Nel mirino della nuova campagna anticrimine inoltre, per la prima volta c'è la mafia, o società segrete
(hei shehui), risorte e prosperate nell'ultimo ventennio. Da gennaio a luglio di quest'anno le procure
hanno registrato un aumento del 38 % dei reati ad opera di 'organizzazioni di stampo mafioso', che in
alcune aree controllano strade, quartieri, interi distretti rurali. Secondo il professor Shao Daozheng,
dell'Accademia delle scienze sociali e consulente della Corte suprema, queste organizzazioni - di stampo
mafioso o propriamente mafiose - contano oggi almeno un milione di persone12 e stanno crescendo in forza
e dimensioni. Le hei shehui stanno ormai infiltrandosi nell'economia, come negli altri paesi, dice il
professore che cita il giudice Falcone: la mafia mira al controllo economico. In Cina, secondo il prof.
Shao, questa relazione è ancora in una fase iniziale, tranne nelle zone dove le organizzazioni di stampo
mafioso dominano il contrabbando (come a Xiamen, nella regione sud orientale del Fujian) dove un "re"

CONTENUTO DEI DATI
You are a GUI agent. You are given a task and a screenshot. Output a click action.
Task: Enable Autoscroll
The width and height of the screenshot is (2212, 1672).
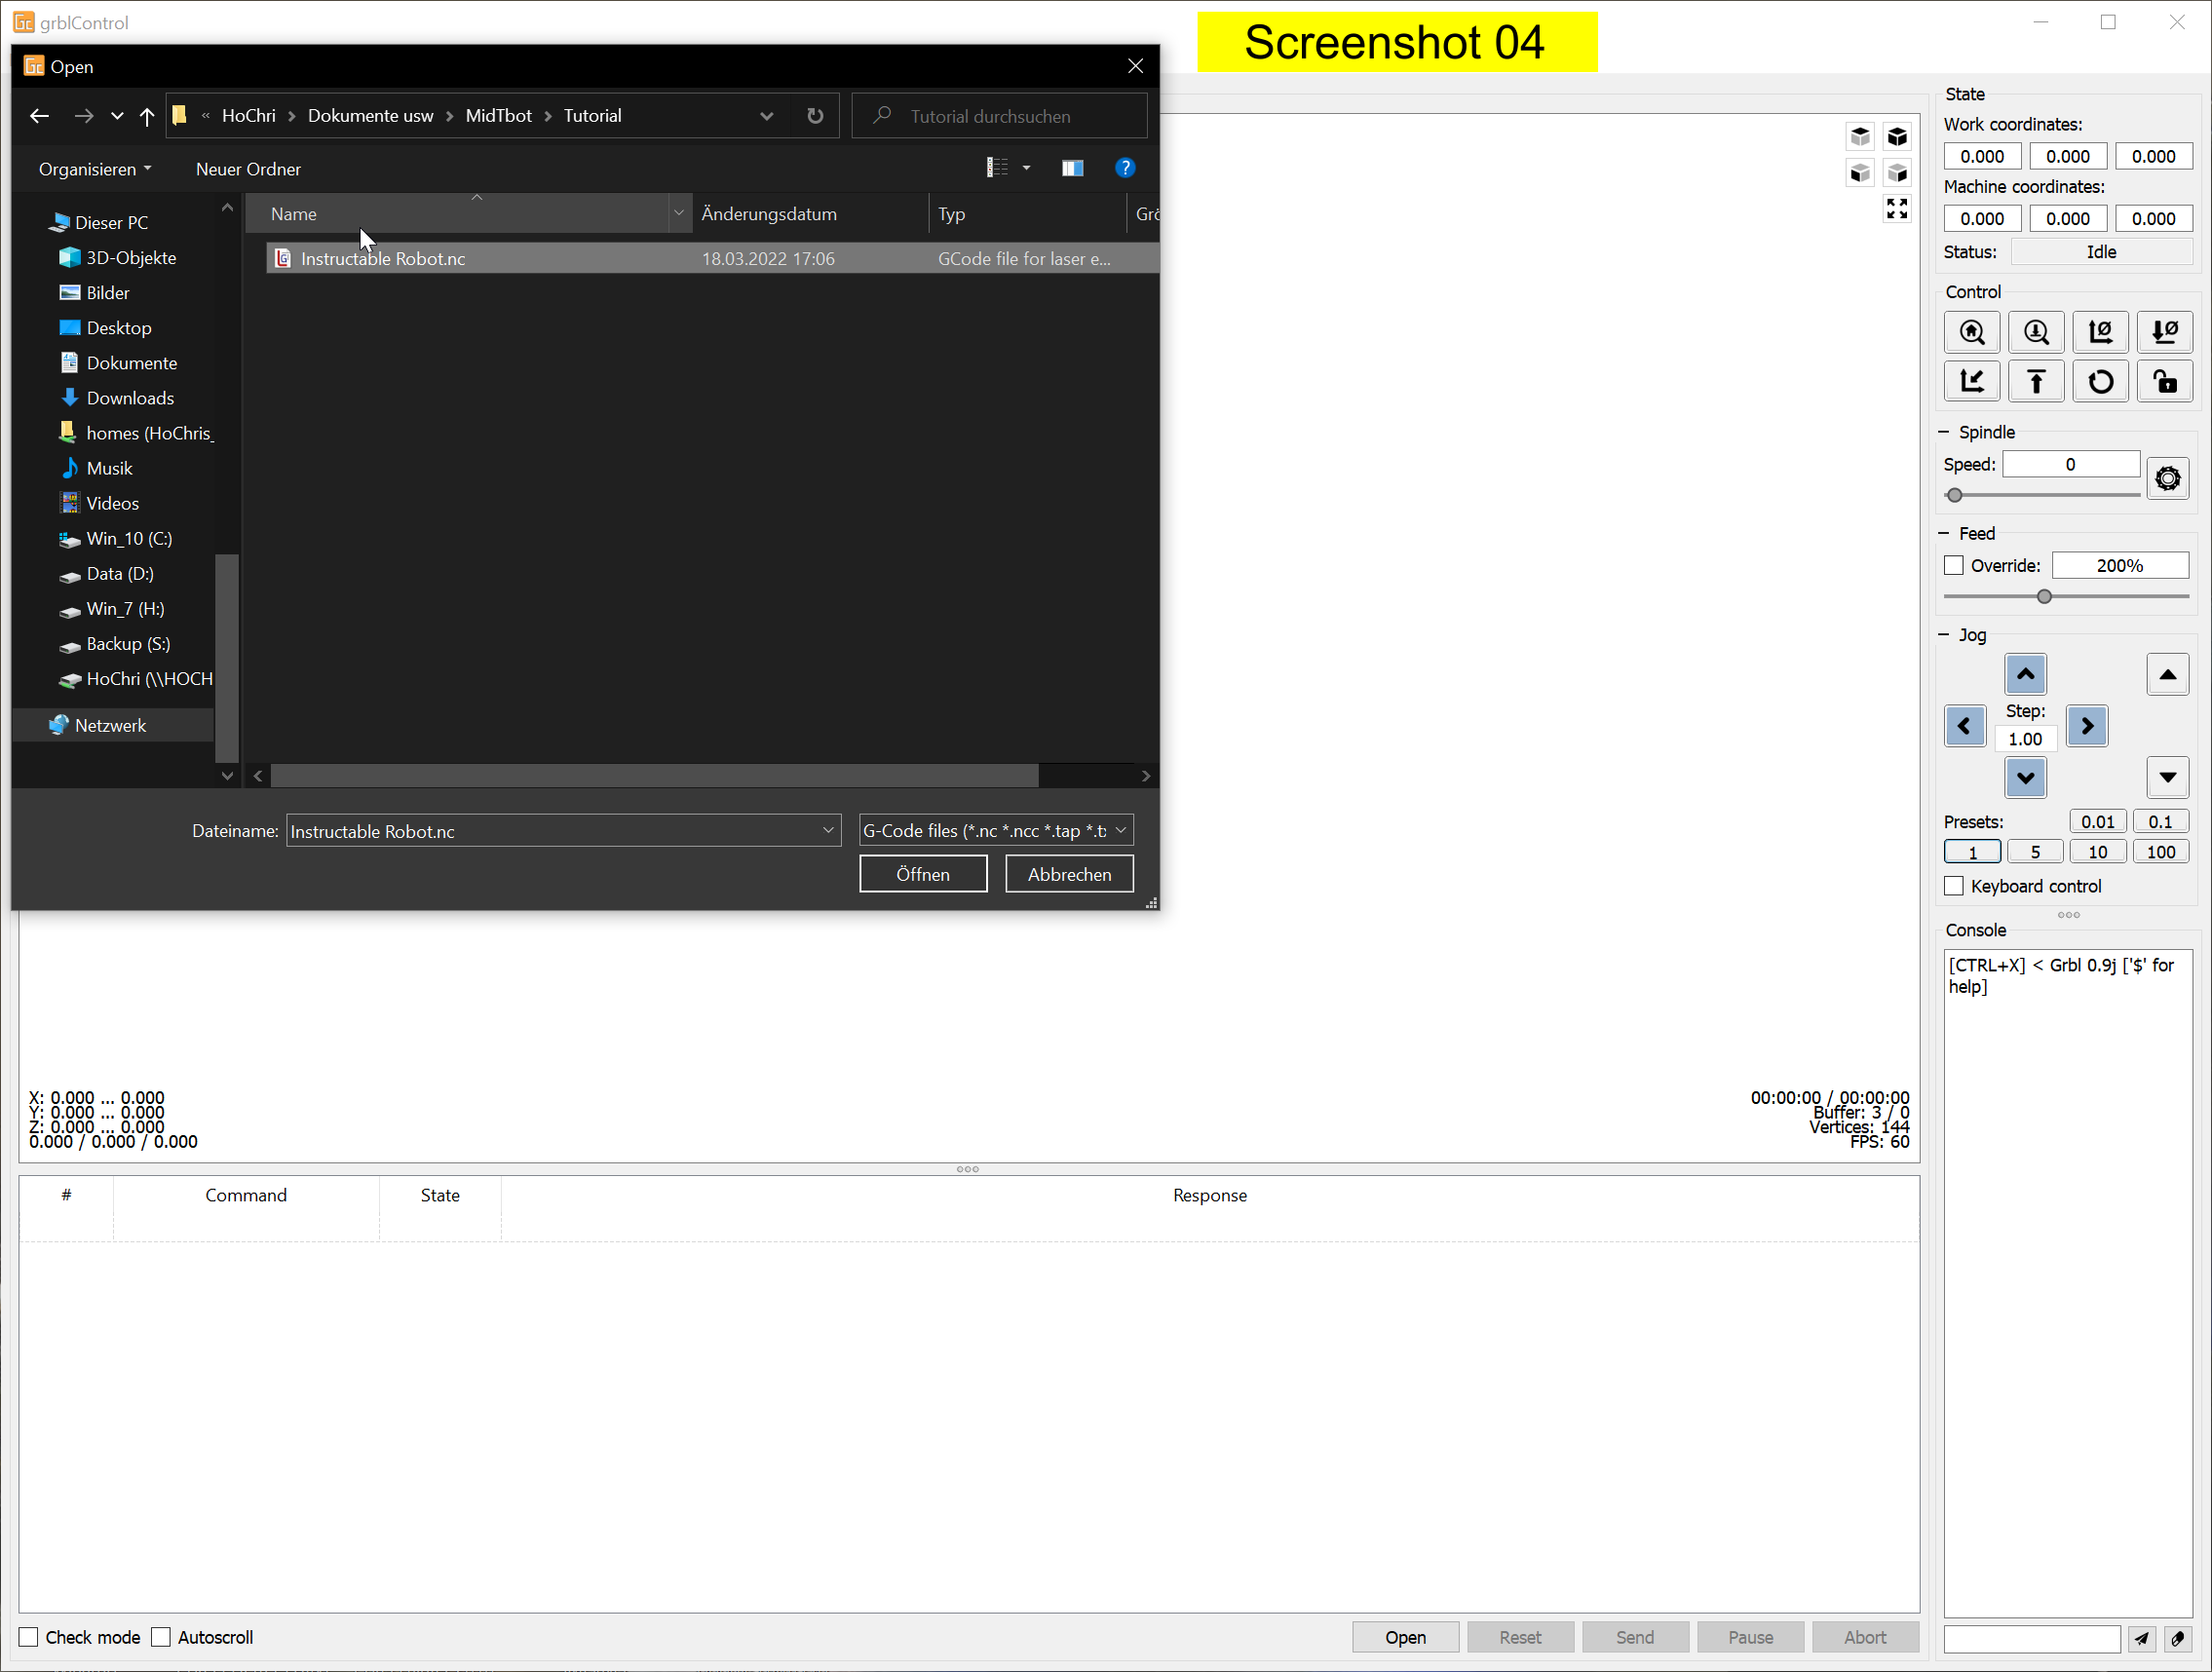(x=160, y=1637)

CONSEGNA DELL'ESERCIZIO
Trascrivi parola per parola il passo del testo sulla mafia in Cina che va da "Nel mirino della" a "secondo il prof.".

RISULTATO DEL COMPITO
Nel mirino della nuova campagna anticrimine inoltre, per la prima volta c'è la mafia, o società segrete
(hei shehui), risorte e prosperate nell'ultimo ventennio. Da gennaio a luglio di quest'anno le procure
hanno registrato un aumento del 38 % dei reati ad opera di 'organizzazioni di stampo mafioso', che in
alcune aree controllano strade, quartieri, interi distretti rurali. Secondo il professor Shao Daozheng,
dell'Accademia delle scienze sociali e consulente della Corte suprema, queste organizzazioni - di stampo
mafioso o propriamente mafiose - contano oggi almeno un milione di persone12 e stanno crescendo in forza
e dimensioni. Le hei shehui stanno ormai infiltrandosi nell'economia, come negli altri paesi, dice il
professore che cita il giudice Falcone: la mafia mira al controllo economico. In Cina, secondo il prof.